Cry us a river, Tories, but who wrote the book on chaos?

If it were elementary school, the teacher would tell the Conservatives to go stand in the corner

Dérives démocratiques - la société confrontée à sa propre impuissance

Oops. Maybe they forgot.
Last year, the governing Conservatives prepared a secret handbook on how to disrupt parliamentary committees and create chaos. No mere pamphlet, the book ran to 200 pages.
It instructed committee chairmen to select blatantly biased witnesses and tutor them in advance. It gave the chairmen pointers on how to obstruct parliamentary business, to storm out of meetings if necessary.
Team Harper never expected its opus to be made public. But the media got hold and the headlines poured forth – “Tories blasted for handbook on paralyzing Parliament” and the like.
Liberal Ralph Goodale noted how it was rather peculiar to see the government getting its knickers in a knot over a dysfunctional, chaotic Parliament when, in fact, “the government's deliberate plan is to cause a dysfunctional, chaotic Parliament.”
We thought the Grits were bad, chimed in the New Democrat, Libby Davies. But these guys, she said, were taking the gutter stuff to a new level. “They've codified it.”
The Prime Minister's Office had all the committee chairmen return their dirty-tricks texts.

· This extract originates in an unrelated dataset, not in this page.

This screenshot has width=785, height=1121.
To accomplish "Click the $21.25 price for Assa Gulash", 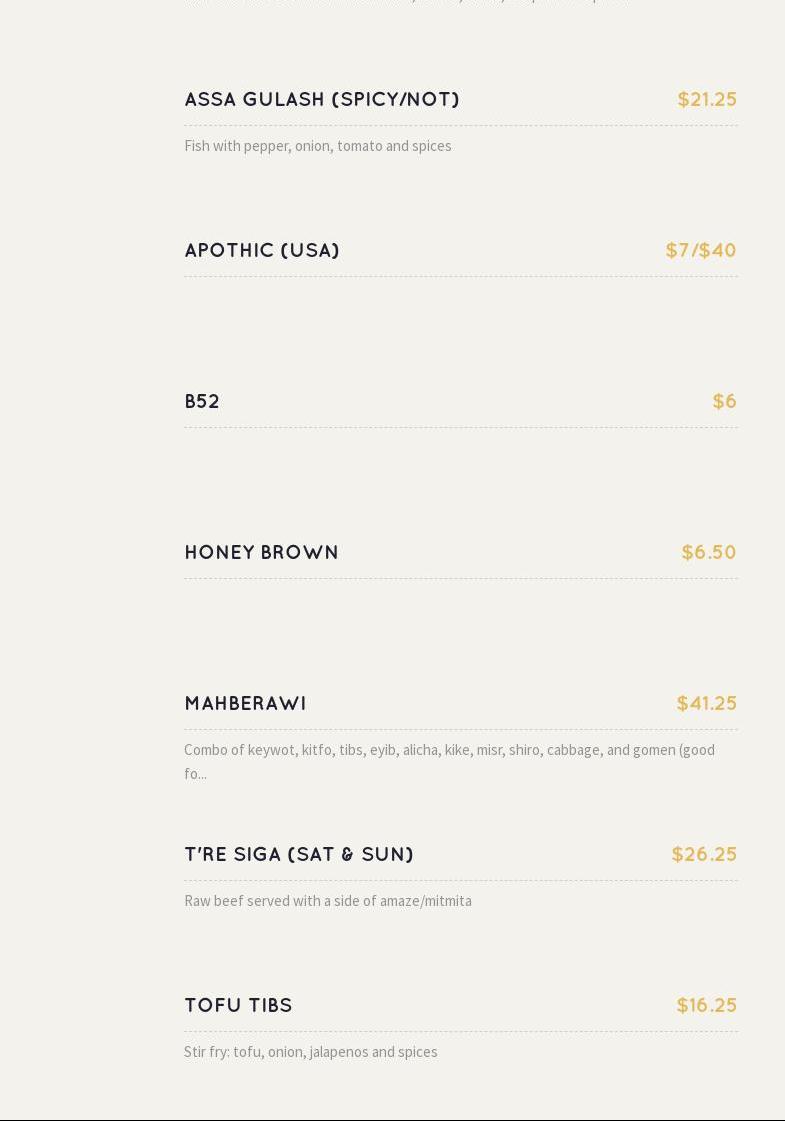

Given the Conservatives' red-handed embarrassment, it was expected that they might show a touch more temerity in the future.
Not these honchos. As was clear at the House of Commons ethics committee hearings this week on the so-called in-and-out scheme, their parliamentary chaos manual is alive and thriving. It's had yet another printing.
In committee, Conservative campaign director Doug Finley showed his version of contempt for the process, demanding that he, and only he, would dictate when he would testify. He finally had to be forcibly removed from the hearing room. For their part, Conservative MPs ignored summonses to testify.
Then the Prime Minister came forward in Newfoundland to say he might have to force an election because opposition-induced obstructionism was plaguing his governance. The Commons, the aggrieved PM declined to mention, was so full of barricades throughout the spring and early summer that it passed almost every piece of legislation that the Conservatives proffered.
Hypocrisy, of course, abounds in the nation's capital, all parties being guilty. But this week's hypocrisy moment may rank as one for the ages. The Conservatives wrote the handbook on obstructionism, they've followed it to the letter on many occasions, and they now come forward to proclaim that they are somehow the victims and that they may have no recourse but to go the polls.
They probably plotted the committee wrangle the week before. Team Harper wanted to set the timing of an election at its own choosing. A provocation was in order. It's summer. They likely figured that few were paying close attention, that their ploy would be taken seriously.
The opposition parties warrant their share of condemnation for their ethics committee comportment this week. The Liberals have their own history of bullying committees. Check out the Chrétien government's record. This week, however, they weren't quite down to the standards of the governing side.
All along, Team Harper has been quite faithful to its manipulation manual. We recall, among the many examples, the tricks they pulled to avoid being called to account on the censorship of documents regarding the Afghan detainees file. We recall Auditor-General Sheila Fraser saying they were out to gag officers of Parliament.
The in-and-out affair is not a heavyweight matter, but it is not one that looks good on the governing party. The Conservatives may be correct in saying the Liberals have also shifted campaign moneys around to their advantage. But, as Tories have admitted, they did more of it. And their deeds were being done in the middle of the 2006 campaign – a campaign in which they were repeatedly promising to clean up on the Liberal act.
Facing a slumping economy that is threatening to worsen, Stephen Harper appears to want an election badly – so badly that he'll dip into the hypocrisy pool on another count. The government has made a commitment – a good one – to having fixed election dates. It has repeatedly denounced a system under which a prime minister can set the date willy-nilly, at his own choosing. But now Mr. Harper seems set on doing that very thing.
There are good reasons for an election this fall. Everybody's patience has been tried long enough. But this week's show of flim-flam should not be allowed to be the trigger. It was crybaby stuff. If the Harper boys don't get their own way, they stamp their feet and start bawling at bad treatment from others and make big-time threats – forgetting all the while what they had put down in their own playbook.
If it were elementary school, the teacher would tell them to go stand in the corner.